#### Information supplied ####

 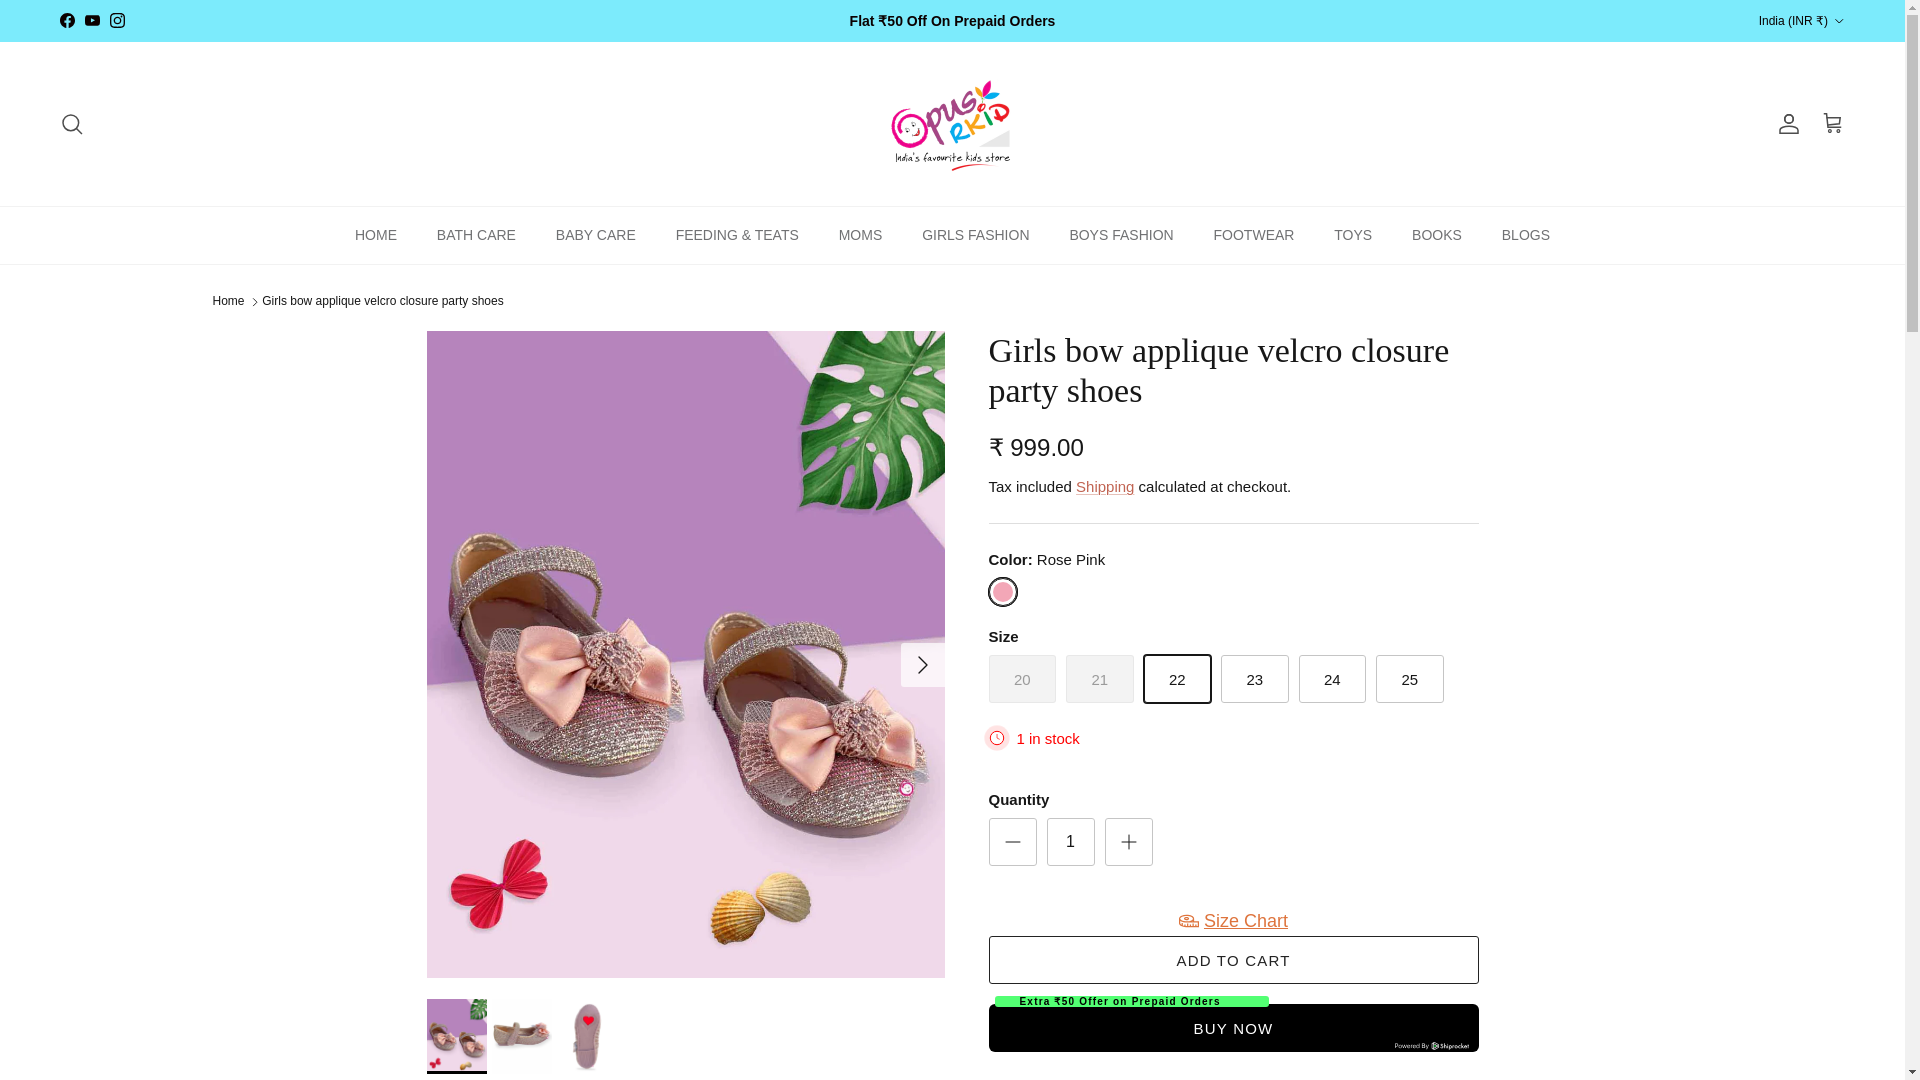 I want to click on Sold out, so click(x=1100, y=678).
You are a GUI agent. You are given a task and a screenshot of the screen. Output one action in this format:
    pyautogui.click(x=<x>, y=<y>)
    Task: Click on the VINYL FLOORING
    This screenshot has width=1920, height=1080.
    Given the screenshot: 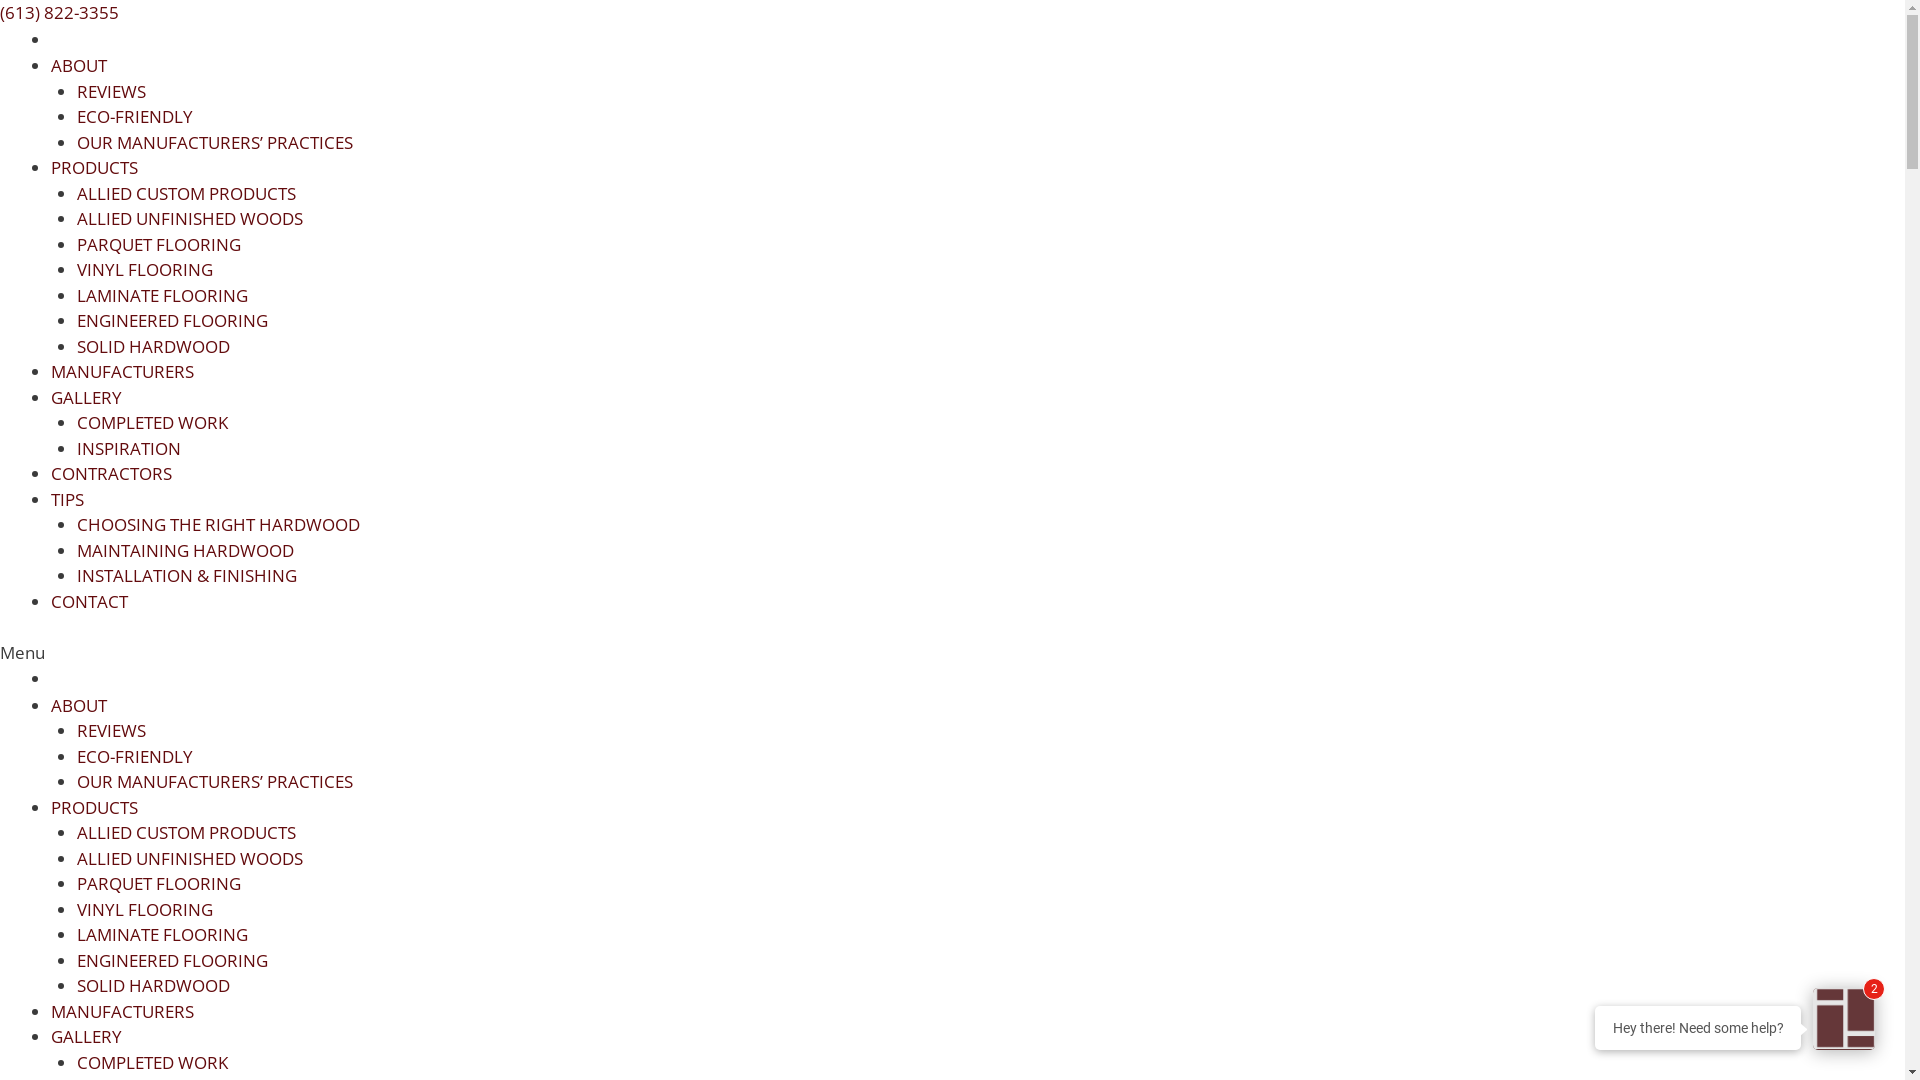 What is the action you would take?
    pyautogui.click(x=144, y=910)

####

▸ Exercise brief: Revise the lines starting at the one that contains "You are a GUI" and ending at the one that contains "This screenshot has", putting "command" in place of "action" and leaving everything else unchanged. Give only those revised lines.

▸ Task result:
You are a GUI agent. You are given a task and a screenshot of the screen. Output one command in this format:
    pyautogui.click(x=<x>, y=<y>)
    Task: Click on the VINYL FLOORING
    This screenshot has width=1920, height=1080.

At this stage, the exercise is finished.